## How to complete this task
Repeat every record word for word and omit the images.

[[ Records for the task open ]]

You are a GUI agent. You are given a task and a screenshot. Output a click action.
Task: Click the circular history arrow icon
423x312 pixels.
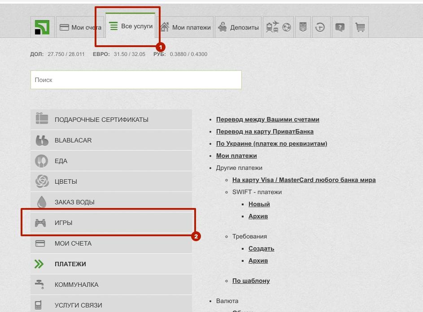[320, 27]
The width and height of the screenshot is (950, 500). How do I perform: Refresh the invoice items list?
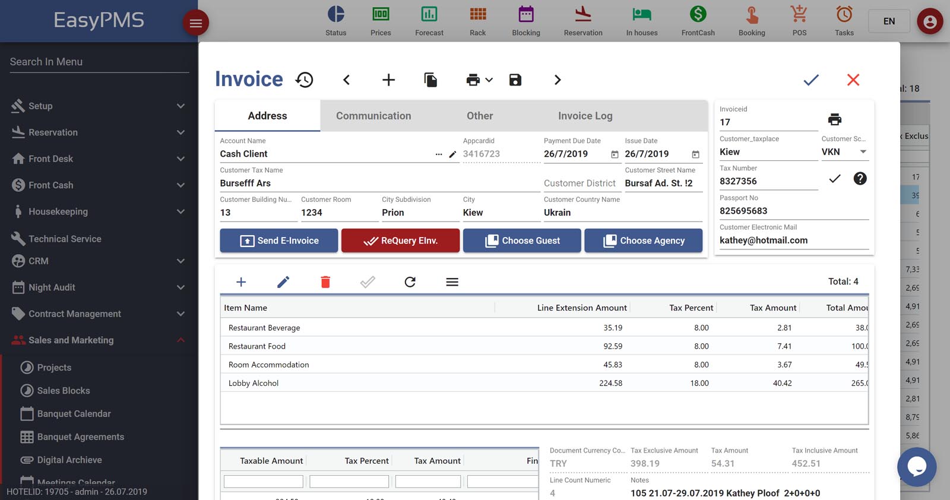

[[ Records for the task closed ]]

## Result below
You are a GUI agent. You are given a task and a screenshot. Output a click action.
Task: Click the circular history arrow icon
423x312 pixels.
[320, 27]
The width and height of the screenshot is (950, 500). How do I perform: Refresh the invoice items list?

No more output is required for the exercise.